If you want less bureaucracy then the obvious solution is to change the system rather than tinker round the edges.

47. Chaise Guevara

@ 46 Falco

“If you want less bureaucracy then the obvious solution is to change the system rather than tinker round the edges.”

Firstly, I’m not sure that you do want less bureaucracy. Pointless or harmful red tape should of course be identified and removed, but that doesn’t mean having less bureaucracy is a positive goal in and of itself.

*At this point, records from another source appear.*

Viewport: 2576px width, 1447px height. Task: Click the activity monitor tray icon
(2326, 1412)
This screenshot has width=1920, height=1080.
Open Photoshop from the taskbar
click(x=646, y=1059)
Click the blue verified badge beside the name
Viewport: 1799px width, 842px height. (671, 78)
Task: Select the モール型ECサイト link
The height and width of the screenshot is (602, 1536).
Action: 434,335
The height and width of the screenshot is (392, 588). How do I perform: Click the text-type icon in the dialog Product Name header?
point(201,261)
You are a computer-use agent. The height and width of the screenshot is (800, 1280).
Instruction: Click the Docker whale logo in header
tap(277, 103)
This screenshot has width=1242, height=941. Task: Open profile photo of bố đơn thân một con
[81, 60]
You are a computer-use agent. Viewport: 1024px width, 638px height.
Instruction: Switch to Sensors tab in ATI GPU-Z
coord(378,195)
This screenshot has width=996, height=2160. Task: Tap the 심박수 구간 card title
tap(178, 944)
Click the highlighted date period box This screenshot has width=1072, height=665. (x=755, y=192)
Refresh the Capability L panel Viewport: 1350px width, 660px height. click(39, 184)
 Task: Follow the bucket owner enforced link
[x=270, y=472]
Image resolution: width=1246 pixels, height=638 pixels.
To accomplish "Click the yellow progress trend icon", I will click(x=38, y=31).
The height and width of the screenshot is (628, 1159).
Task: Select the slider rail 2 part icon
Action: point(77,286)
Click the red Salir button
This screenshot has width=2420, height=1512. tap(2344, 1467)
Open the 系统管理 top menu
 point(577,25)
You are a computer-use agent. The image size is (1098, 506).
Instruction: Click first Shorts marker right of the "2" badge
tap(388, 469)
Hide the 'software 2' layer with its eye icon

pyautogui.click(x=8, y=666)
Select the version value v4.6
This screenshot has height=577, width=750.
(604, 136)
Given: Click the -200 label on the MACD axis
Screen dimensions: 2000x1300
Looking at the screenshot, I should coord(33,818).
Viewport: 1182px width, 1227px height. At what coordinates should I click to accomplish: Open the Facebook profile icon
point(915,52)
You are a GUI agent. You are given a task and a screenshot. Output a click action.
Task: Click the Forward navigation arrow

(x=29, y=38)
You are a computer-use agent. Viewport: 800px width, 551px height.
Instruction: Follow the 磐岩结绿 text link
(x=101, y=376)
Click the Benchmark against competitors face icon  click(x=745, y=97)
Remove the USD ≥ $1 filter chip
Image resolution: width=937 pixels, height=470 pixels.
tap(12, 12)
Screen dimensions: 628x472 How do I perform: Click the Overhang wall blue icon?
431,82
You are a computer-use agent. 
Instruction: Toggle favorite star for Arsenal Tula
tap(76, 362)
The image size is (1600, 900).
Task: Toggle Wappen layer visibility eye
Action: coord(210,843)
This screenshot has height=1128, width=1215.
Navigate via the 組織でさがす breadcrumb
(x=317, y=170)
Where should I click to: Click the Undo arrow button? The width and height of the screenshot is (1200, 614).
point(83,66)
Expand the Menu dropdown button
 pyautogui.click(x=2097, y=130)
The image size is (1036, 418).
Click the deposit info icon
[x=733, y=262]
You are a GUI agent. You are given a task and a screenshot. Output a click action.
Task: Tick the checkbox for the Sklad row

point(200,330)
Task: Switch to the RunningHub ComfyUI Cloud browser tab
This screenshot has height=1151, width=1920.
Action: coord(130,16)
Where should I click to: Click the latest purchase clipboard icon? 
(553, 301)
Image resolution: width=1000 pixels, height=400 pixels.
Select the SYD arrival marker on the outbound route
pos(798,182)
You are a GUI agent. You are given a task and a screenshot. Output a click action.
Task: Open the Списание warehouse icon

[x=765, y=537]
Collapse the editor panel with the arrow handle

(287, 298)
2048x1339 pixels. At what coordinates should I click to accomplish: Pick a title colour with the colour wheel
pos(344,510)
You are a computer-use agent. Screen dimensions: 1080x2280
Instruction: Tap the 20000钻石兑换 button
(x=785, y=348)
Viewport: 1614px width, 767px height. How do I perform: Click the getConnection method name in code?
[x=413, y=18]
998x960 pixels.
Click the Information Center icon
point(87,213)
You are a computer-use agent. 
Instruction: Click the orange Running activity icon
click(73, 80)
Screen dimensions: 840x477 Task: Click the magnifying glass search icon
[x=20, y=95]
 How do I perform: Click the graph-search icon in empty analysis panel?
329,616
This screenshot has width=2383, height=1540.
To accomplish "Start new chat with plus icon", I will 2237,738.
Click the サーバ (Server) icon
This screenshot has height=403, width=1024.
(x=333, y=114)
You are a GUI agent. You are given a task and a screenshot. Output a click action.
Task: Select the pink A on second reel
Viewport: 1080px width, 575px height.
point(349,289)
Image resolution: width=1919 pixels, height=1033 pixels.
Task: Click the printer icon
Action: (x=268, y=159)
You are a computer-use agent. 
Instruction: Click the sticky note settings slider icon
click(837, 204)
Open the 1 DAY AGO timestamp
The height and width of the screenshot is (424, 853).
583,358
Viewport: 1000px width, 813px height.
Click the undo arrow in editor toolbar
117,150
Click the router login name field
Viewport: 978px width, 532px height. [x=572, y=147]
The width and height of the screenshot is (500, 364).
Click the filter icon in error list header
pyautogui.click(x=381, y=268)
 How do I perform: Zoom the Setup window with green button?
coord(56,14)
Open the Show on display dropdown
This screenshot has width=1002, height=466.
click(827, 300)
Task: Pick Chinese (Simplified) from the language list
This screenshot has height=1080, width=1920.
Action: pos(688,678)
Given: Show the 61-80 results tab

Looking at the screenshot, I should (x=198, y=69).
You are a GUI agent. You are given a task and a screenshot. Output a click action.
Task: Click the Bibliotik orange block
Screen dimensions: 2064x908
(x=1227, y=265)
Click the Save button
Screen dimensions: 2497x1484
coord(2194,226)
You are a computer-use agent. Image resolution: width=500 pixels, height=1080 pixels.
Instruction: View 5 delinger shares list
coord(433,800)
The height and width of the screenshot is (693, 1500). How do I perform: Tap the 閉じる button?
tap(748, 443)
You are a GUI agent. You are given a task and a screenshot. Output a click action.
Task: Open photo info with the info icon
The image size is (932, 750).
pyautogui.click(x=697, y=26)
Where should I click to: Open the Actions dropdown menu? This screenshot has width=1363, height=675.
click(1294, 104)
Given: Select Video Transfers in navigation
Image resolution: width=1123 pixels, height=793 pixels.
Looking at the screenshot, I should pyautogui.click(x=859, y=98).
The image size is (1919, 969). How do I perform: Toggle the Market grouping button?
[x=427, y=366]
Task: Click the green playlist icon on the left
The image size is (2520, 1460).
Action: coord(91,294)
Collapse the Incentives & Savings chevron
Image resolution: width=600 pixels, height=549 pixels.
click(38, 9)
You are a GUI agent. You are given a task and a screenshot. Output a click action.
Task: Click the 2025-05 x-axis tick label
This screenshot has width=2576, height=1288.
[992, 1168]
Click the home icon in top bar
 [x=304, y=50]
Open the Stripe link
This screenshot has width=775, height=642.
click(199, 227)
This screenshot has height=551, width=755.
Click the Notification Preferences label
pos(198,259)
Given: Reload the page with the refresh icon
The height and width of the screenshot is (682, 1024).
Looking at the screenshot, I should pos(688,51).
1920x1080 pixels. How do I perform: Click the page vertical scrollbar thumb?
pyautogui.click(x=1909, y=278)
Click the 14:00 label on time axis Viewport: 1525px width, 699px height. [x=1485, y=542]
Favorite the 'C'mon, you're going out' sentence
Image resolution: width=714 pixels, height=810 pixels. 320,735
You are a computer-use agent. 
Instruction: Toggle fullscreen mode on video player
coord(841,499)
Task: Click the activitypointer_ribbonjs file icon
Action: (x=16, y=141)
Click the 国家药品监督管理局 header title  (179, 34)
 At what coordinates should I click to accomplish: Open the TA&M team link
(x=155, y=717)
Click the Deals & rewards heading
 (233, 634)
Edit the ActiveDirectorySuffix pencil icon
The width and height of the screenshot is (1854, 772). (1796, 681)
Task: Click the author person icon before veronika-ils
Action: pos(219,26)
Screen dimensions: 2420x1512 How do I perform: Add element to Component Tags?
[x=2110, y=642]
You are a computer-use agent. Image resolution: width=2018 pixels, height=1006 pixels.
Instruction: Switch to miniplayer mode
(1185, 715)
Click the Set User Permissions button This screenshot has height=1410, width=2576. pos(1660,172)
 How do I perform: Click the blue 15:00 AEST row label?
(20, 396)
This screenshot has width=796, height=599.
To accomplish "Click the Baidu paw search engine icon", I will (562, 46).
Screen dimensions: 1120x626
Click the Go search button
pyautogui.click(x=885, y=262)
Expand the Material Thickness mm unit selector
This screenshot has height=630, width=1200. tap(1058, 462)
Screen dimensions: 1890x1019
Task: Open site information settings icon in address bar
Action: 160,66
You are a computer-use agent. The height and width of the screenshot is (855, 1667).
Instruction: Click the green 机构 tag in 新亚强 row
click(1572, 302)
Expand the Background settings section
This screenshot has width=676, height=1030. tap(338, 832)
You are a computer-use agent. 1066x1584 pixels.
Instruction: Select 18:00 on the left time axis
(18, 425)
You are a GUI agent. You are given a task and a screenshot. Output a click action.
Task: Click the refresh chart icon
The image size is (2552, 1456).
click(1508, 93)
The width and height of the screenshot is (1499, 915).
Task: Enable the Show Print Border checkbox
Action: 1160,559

Secondly, what’s your basis for saying that it’s better to change the system than “tinker round the edges”? If you got rid of the NHS you’d have to replace it with something else, and there’s no reason to assume that the new system would be any less bureaucratic or wasteful. Also, the process of changing the system would presumably be very expensive in terms of both financial and human cost. That doesn’t mean that you shouldn’t do it, but you would need to have the benefits worked out and costed beforehand.

@ Chaise Guevara

“But that means we need to improve admin, not bewail its existence. I know bureaucracy is a dirty word in most parts, but you can’t run a complicated human system like the NHS without it. You’d have no checking of potential employees’ expertise, no medical records, no way of booking appointments…”

I agree with that. More importantly, healthcare professionals that I’ve talked with about this say that they don’t have enough admin support.

My impression is that this is a complex issue to resolve in London and the South East regions.

Low level NHS admin can be very boring work (IMO) and I suspect hospitals usually have a problem attracting and retaining admin staff because local (usually buoyant) job markets can offer more attractive opportunities to women – and it’s almost always women in these posts.

I seriously doubt that abolishing the low level admin posts is going to yield positive results for patients and thinning out the number of higher level posts will simply reduce promotion prospects, thereby rendering the lower posts even less attractive. One possible option is to require nursing and clinical staff to do some admin work as well – and also to rotate nursing staff between wards and work experience so they are not stuck in one kind of job. I’m no expert in hospital HR management but don’t believe that there’s a silver bullet.

The evidence is that hiving off and centralising appointments booking in Milton Keynes hasn’t worked – and that’s not just my view based on personal experience. It’s very evident local healthcare professionals have little confidence in the system even if GPs regard Choose and Book as a very convenient option for arranging hospital referrals for their patients.